### Problem to work on
Beginning with the line where "Viewport: 690px width, 401px" appears, set down each line exactly until the records below end, and omit the pictures.

Segment Start: Working data

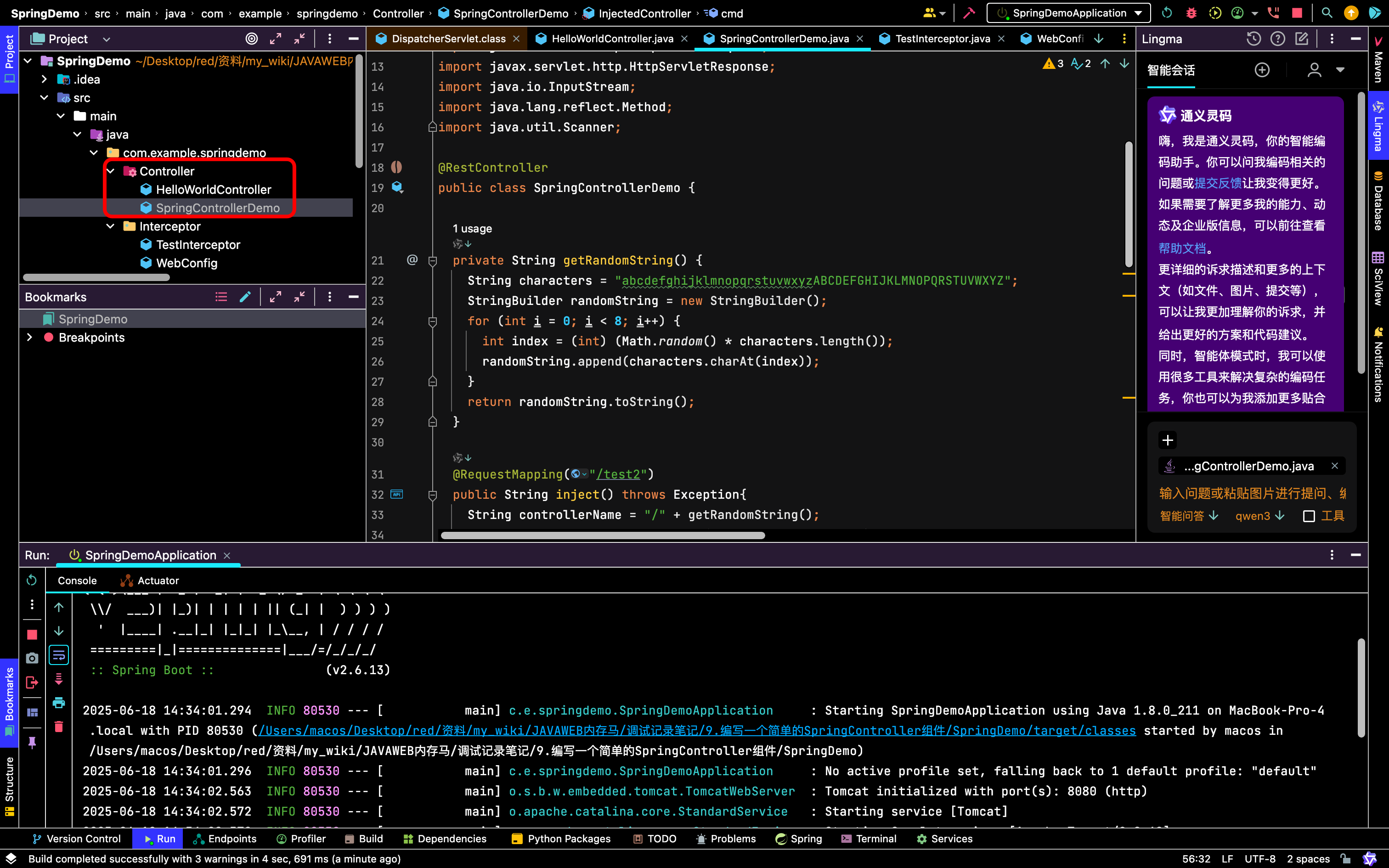Collapse the Interceptor folder in project tree
The image size is (1389, 868).
(111, 226)
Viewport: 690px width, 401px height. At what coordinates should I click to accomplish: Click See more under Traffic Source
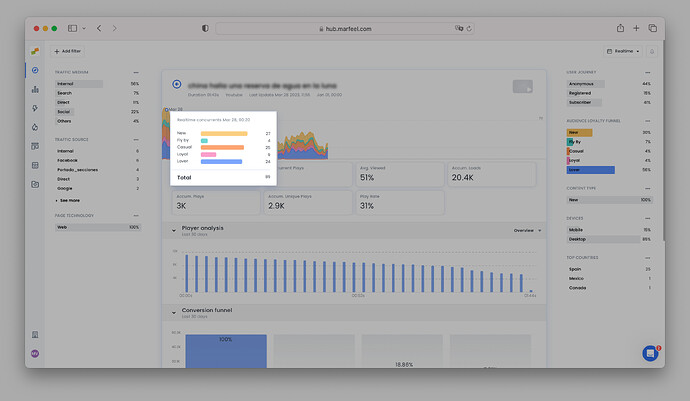click(x=68, y=201)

Segment End: Working data

### Output below
Viewport: 690px width, 401px height. At what coordinates should I click to accomplish: Click See more under Traffic Source
click(x=68, y=201)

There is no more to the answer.